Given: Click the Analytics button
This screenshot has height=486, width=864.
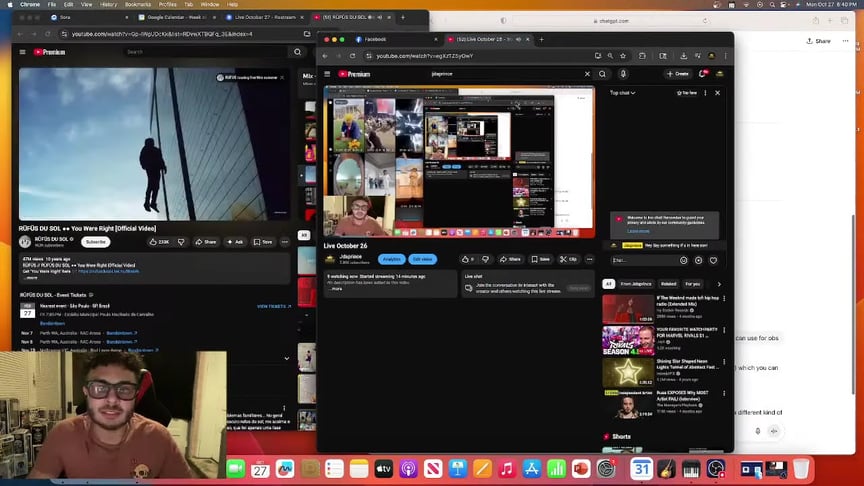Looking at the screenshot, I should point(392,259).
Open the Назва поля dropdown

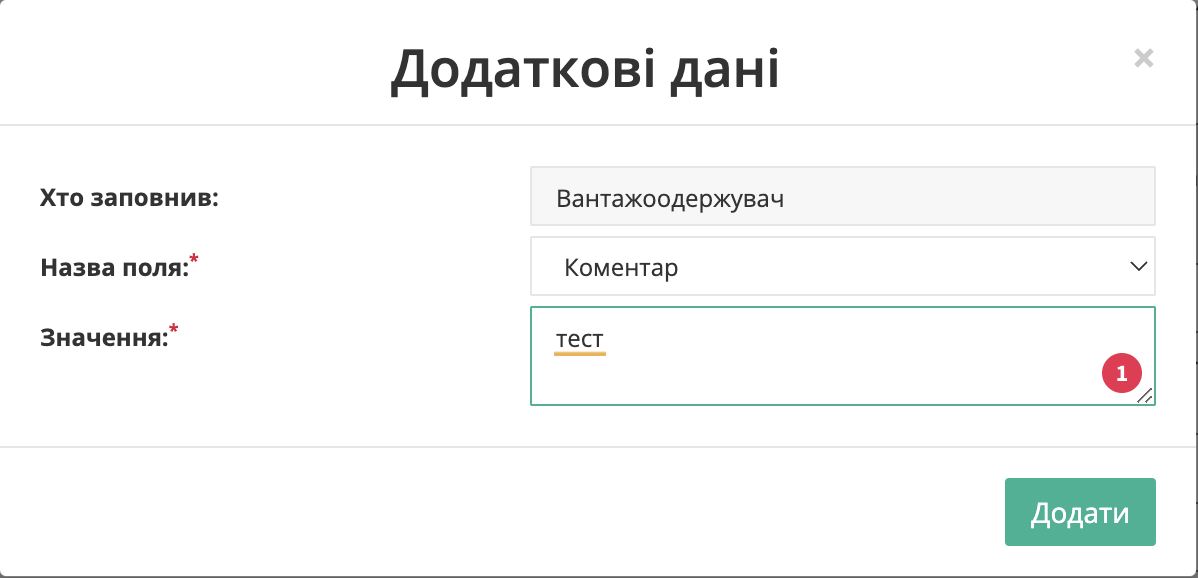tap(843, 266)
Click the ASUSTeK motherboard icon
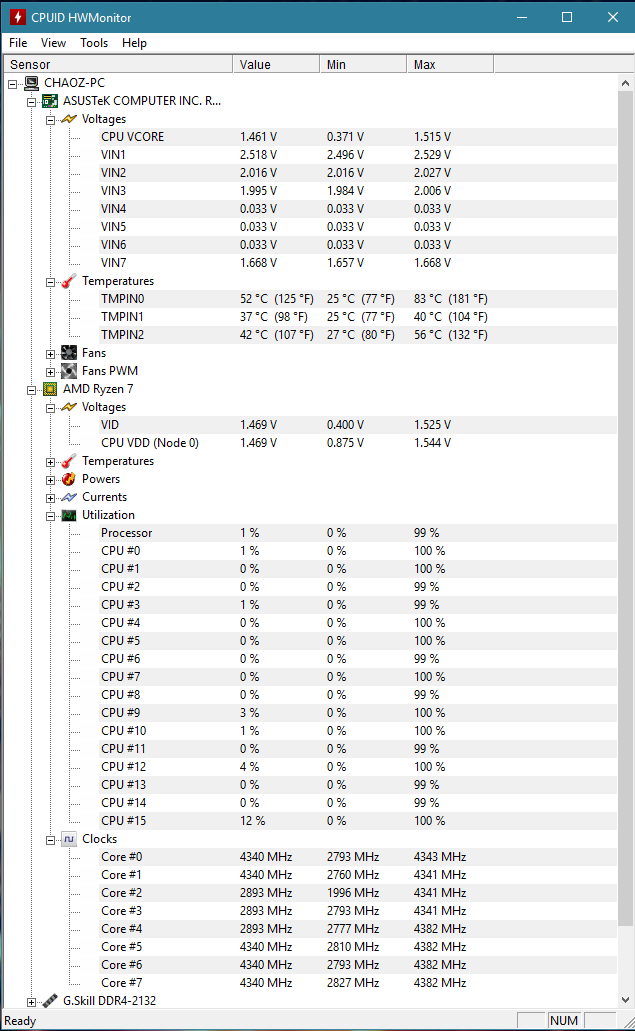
■ ■ ■ ■
TASK TO CARRY OUT:
Each record above should be copied character for character, with pictures dropped.

RESULT OF THIS EXERCISE:
Given: Click the Analytics button
This screenshot has height=486, width=864.
Looking at the screenshot, I should point(392,259).
Open the Назва поля dropdown

tap(843, 266)
Click the ASUSTeK motherboard icon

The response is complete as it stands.